Diversification Dangereuse

Point de vue mars 2019

Diversification Dangereuse

Moteur de l’émergence industrielle, la stratégie logistique se devait d’avoir son atout : la SNTL. Sauf que dès sa création, l’opérateur traînait des boulets. Il hérita, en effet, des prérogatives de son successeur, l’ONT. La gestion du parc automobile de l’État, l’octroi des prêts aux fonctionnaires et la gestion des systèmes de vignettes lui reviennent ainsi de droit. D’abord de manière temporaire, ensuite pour le restant de sa vie. A ces activités, s’adosse le métier de courtage et bien évidemment le transport. Pour embrasser enfin la partie logistique, il lui a fallu attendre 2011, avec le lancement de la stratégie nationale. Pour la Cour des comptes, ce mélange des genres serait la raison de ses problèmes. Les concurrents de la SNTL considèrent de leur côté qu’elle est plus un organisme financier que logistique, en raison du poids de ses activités financières. Pourtant, l’opérateur public ne peut exercer d’activité financière sans l’aval des autorités de tutelle (BAM et ACAPS).

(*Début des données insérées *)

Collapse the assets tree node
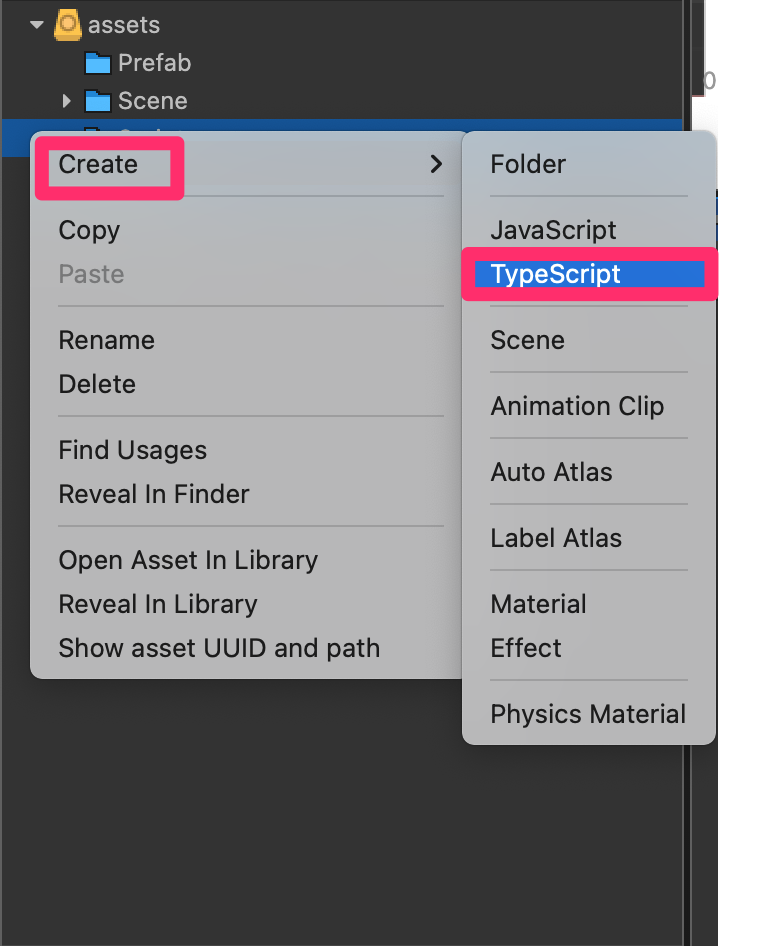The height and width of the screenshot is (946, 760). (37, 24)

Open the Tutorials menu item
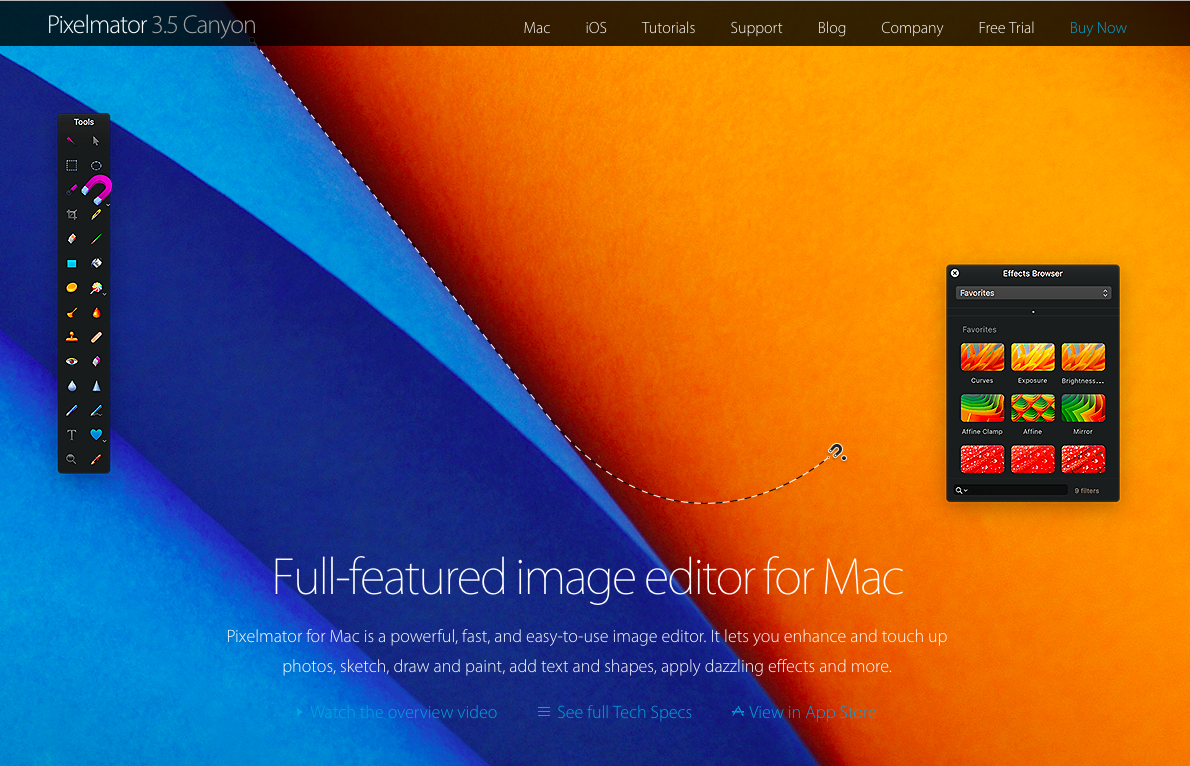[668, 28]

Il finit d’ailleurs par se séparer de l’activité de prêt aux personnels. Aujourd’hui, «abattue» par l’essoufflement industriel, la composante logistique peine à faire ses preuves.

Abandonner le reste des activités lui permettra-t-il de recouvrer la sané ? Seules les conclusions des missions de la Cour des comptes et de l’Inspection générale des finances pourront y répondre.